The shadow of the '60s
"The period was so far like the present period, that some of its noisiest authorities insisted on its being received . . . in the superlative degree of comparison only."
- Charles Dickens,
"A Tale of Two Cities"
We are, it's said, living through the most wrenching period since the end of World War II. Unemployment has exceeded 9 percent for 20 months, and it's unclear when it will decisively decline. Americans' faith in the future has been shaken; a recent Gallup poll finds that only one in seven thinks it "very likely" that today's children will "have a better life than their parents." The feelings and facts are genuine, but the conclusion amounts to historical amnesia. At least one other period rivals the present for its disillusion and contentiousness - the 1960s.
At first blush, the comparison seems absurd. The '60s were nothing if not prosperous. The economy expanded for a then-record 106 months; by 1969, the unemployment rate was 3.5 percent. For job seekers, it was paradise. "I didn't look for a job, the job looked for me," recalls political scientist Alan Wolfe of Boston College, who received his Ph.D. in 1967. That applied to almost anyone wanting work. Now, graduating Ph.D.'s face "horrendous" prospects, notes Wolfe, as do most job seekers.
But a strictly economic focus misses broader political and psychological parallels. What frightens people today is that we've experienced setbacks that were so completely unpredicted and unimagined (financial panic, major bank failures, General Motors' bankruptcy, huge budget deficits, collapsed housing values) that they raise dark doubts about our institutions and leaders. The political order seems unequal to the challenges. The stridency of debate reflects fears that one political crowd or the other will yank the country in a disastrous direction.
Precisely the same sort of breakdown occurred in the '60s, and although the causes were very different, the consequences as measured by public divisiveness and anxieties were as great or greater. "The country was more divided than at any time since 1861, just before the Civil War," says historian Allen Matusow of Rice University, author of an acclaimed history of the '60s, "The Unraveling of America."

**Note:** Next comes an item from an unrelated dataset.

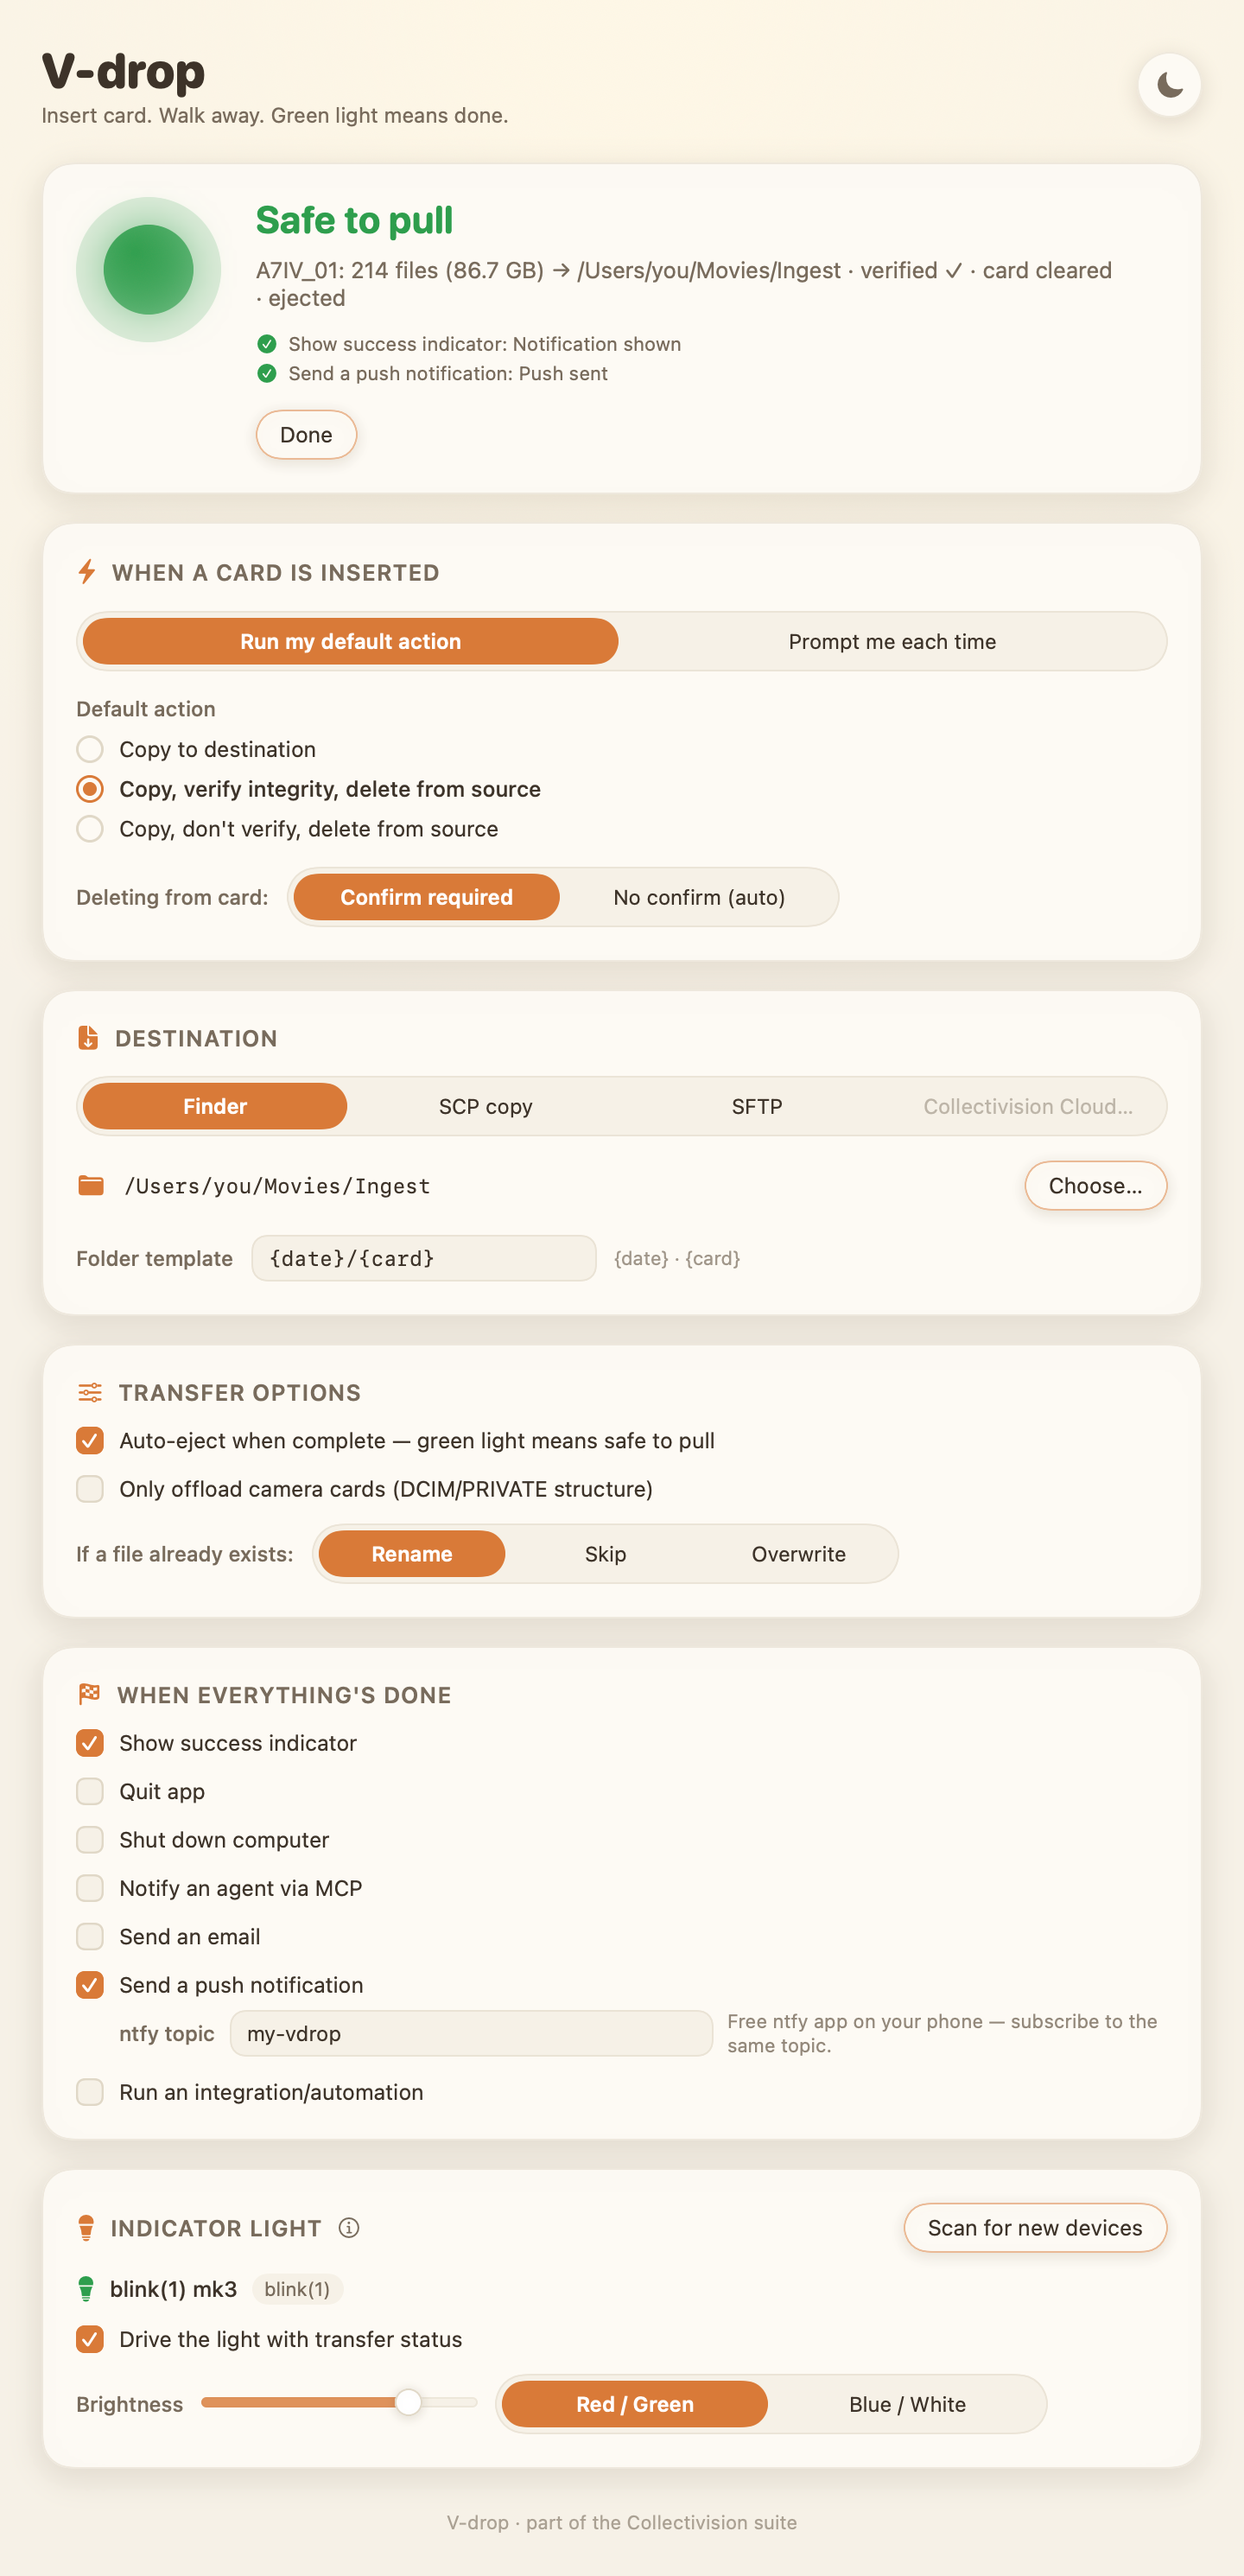Click the ntfy topic input field

coord(471,2033)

About two-thirds of Americans, born in 1960 or later, are too young to have a firsthand memory of the convulsions of the '60s. Even for many who lived it, the '60s have become a historical cartoon - hippies, drugs and antiwar protests. What's forgotten is the era's deep public and private acrimony.

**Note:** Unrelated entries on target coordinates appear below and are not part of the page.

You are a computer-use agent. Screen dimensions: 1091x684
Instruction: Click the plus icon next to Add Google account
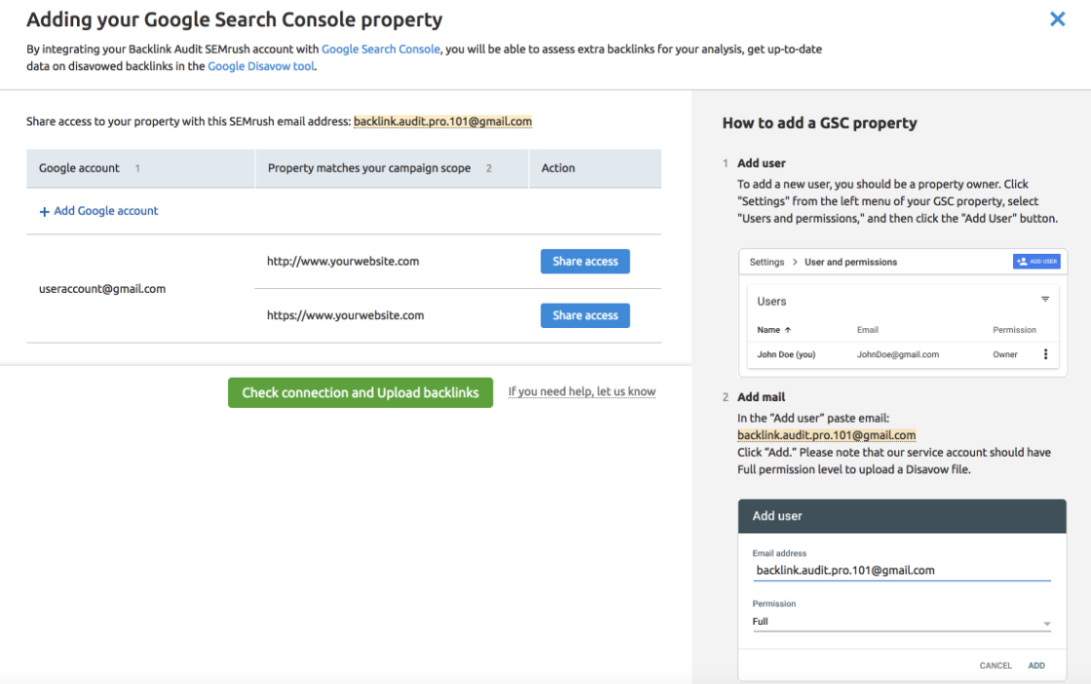[44, 211]
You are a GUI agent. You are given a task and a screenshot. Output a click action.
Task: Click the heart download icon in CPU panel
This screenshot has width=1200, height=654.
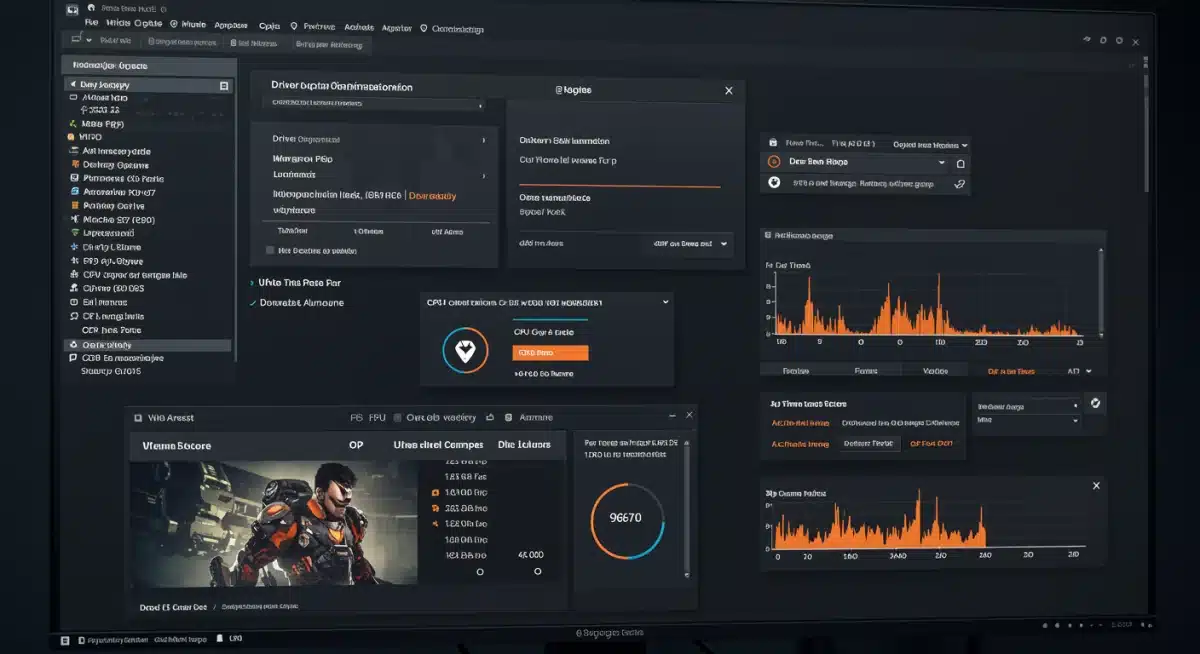click(464, 351)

Conflict isn't always bad. The civil rights protests early in the decade produced the most significant legislation of the post-World War II era: the Civil Rights Act of 1964, outlawing discrimination in employment and public accommodations. But beginning with President John F. Kennedy's assassination in November 1963 and ending with Richard Nixon's resignation in August 1974 - the real bookends for the historical '60s - Americans were increasingly traumatized by events that, at the time, were unthinkable.

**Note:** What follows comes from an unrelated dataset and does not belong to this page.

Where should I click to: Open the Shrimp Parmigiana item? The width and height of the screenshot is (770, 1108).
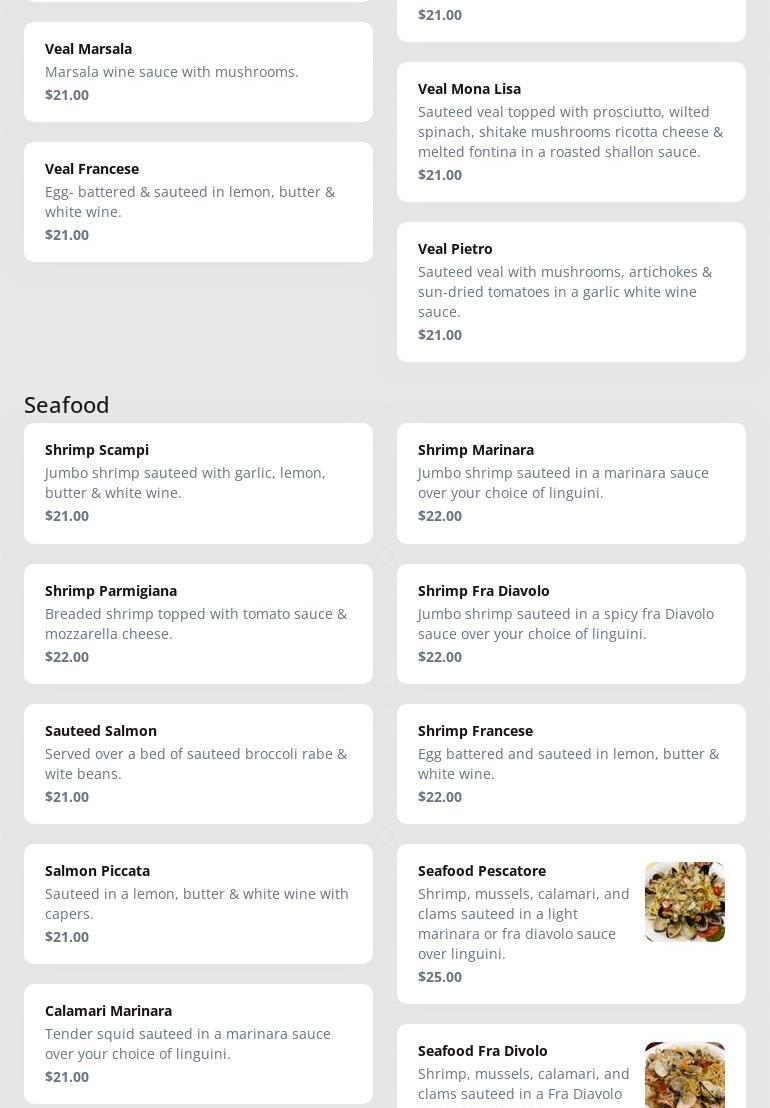coord(198,624)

No one thought that Kennedy's assassination would be followed by others: Martin Luther King Jr.'s and Robert Kennedy's in 1968. No one thought that urban riots, starting with the Watts section of Los Angeles, would become a recurring summer threat. No one thought that anti-Vietnam War protests (partially driven by students' fears of being drafted) would mushroom into a major political movement. No one thought that one president (Lyndon Johnson) would not run for reelection and that another (Nixon) would face impeachment and resign. No one thought that the economic boom would spawn ever-rising inflation.
The toll on the national psyche was profound. Democrats, more than Republicans, became bitterly divided. People felt threatened. Law and order became a popular cause - from 1963 to 1973, the homicide rate doubled, from 4.6 to 9.4 per 100,000 - and was sometimes code for racism. In the 1968 presidential election, Gov. George Wallace of Alabama campaigned on the backlash and received 13.5 percent of the vote.
Polarization was not just public. Families often split angrily. Some early baby boomers, reared in affluence and largely ignorant of the Depression and World War II, adopted political views and counterculture lifestyles that infuriated their parents, who had lived through the hard times and thought they knew better.
Activists were always a minority. A 1969 Gallup poll found that 72 percent of college students had never demonstrated against the war. But the minority's high visibility fed the perception that America was coming apart, with its privileged youth rejecting "conventional middle-class styles of life" and impugning "the symbols of American patriotism," Brown University historian James Patterson writes in "Grand Expectations: The United States, 1945-1974."
It was a wrenching era. Although dramatic differences separate then and now, the history reminds us that we've been through this before. It also allows for modest optimism. With time, luck and leadership, America has the capacity for self-repair.